Copy out every line of the listing below exactly, leaving out the pictures.

BEGIN Data for this task

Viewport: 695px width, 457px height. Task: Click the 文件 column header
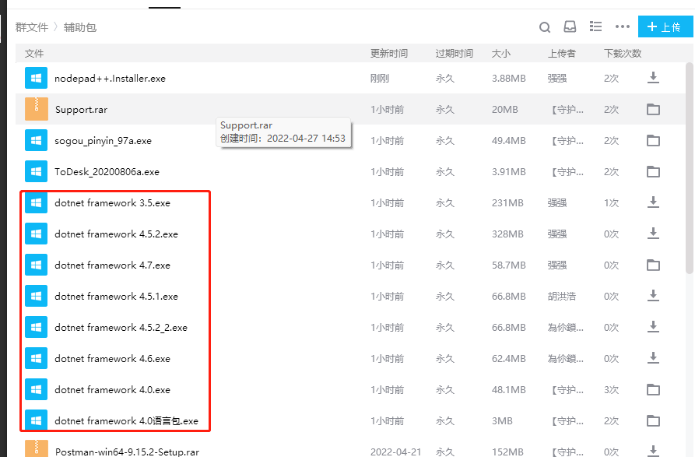34,54
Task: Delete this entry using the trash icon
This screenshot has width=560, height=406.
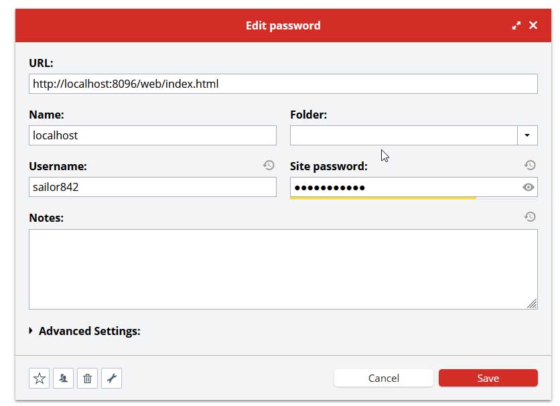Action: coord(87,379)
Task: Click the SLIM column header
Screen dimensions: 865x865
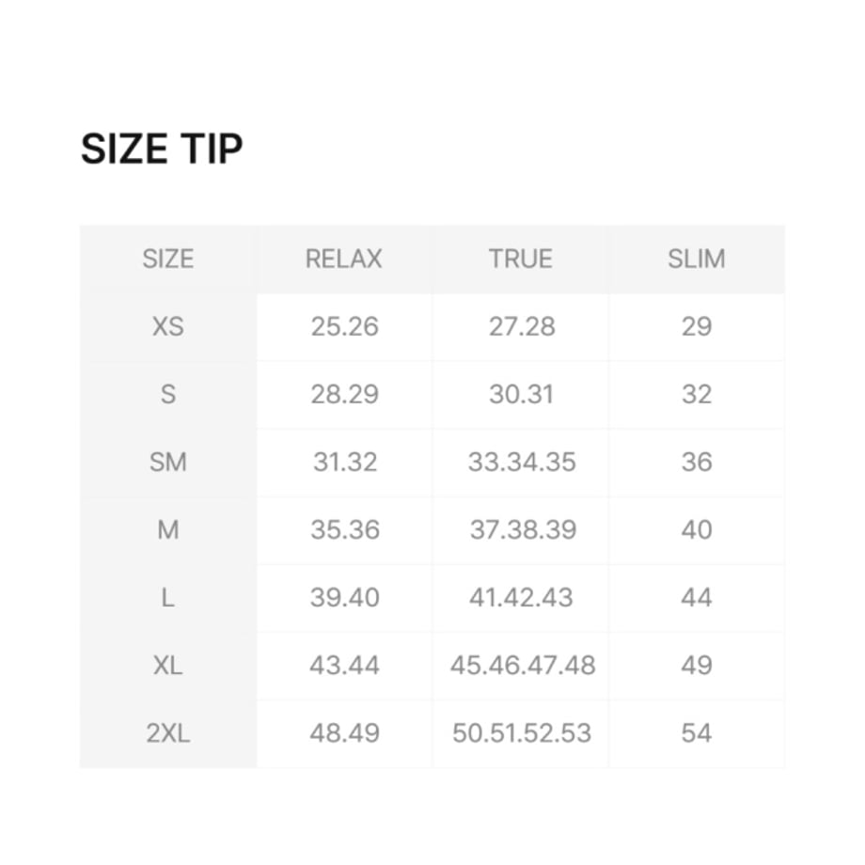Action: (x=697, y=259)
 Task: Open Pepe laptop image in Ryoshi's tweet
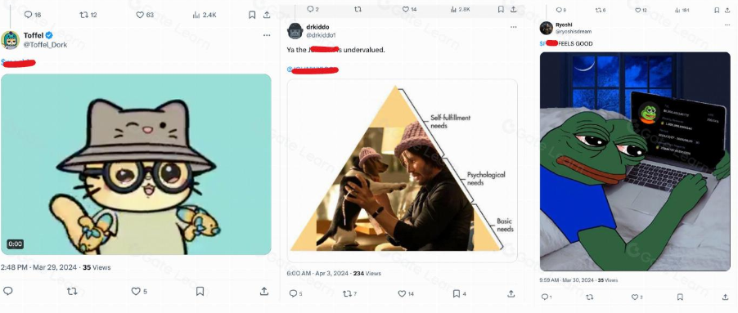635,161
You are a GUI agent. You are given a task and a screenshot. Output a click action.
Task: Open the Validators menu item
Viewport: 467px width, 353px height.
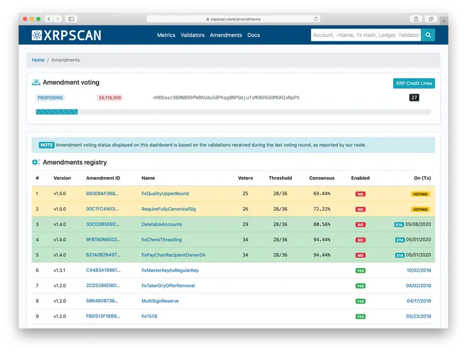193,35

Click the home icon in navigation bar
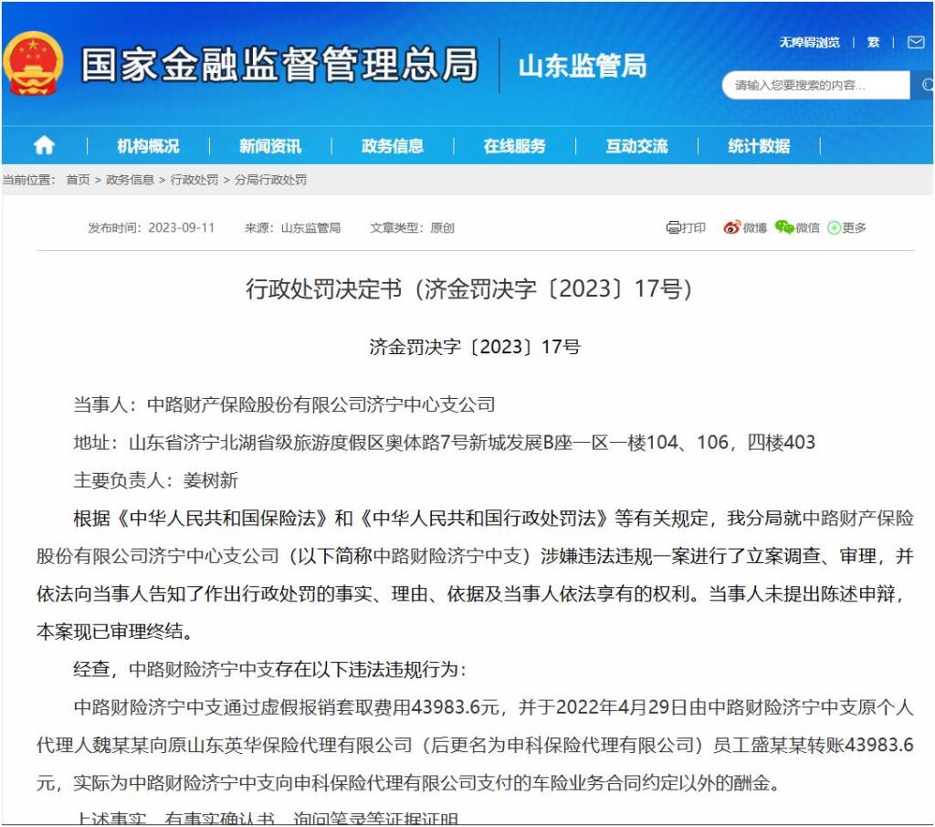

END Data for this task

# [Exercise solution]
Viewport: 695px width, 457px height. Task: Click the 文件 column header
34,54
Task: Delete this entry using the trash icon
This screenshot has width=560, height=406.
Action: coord(87,379)
Task: Click the SLIM column header
Screen dimensions: 865x865
Action: (x=697, y=259)
 Task: Open Pepe laptop image in Ryoshi's tweet
635,161
You are a GUI agent. You are given a task and a screenshot. Output a click action.
Task: Open the Validators menu item
Viewport: 467px width, 353px height.
193,35

Click the home icon in navigation bar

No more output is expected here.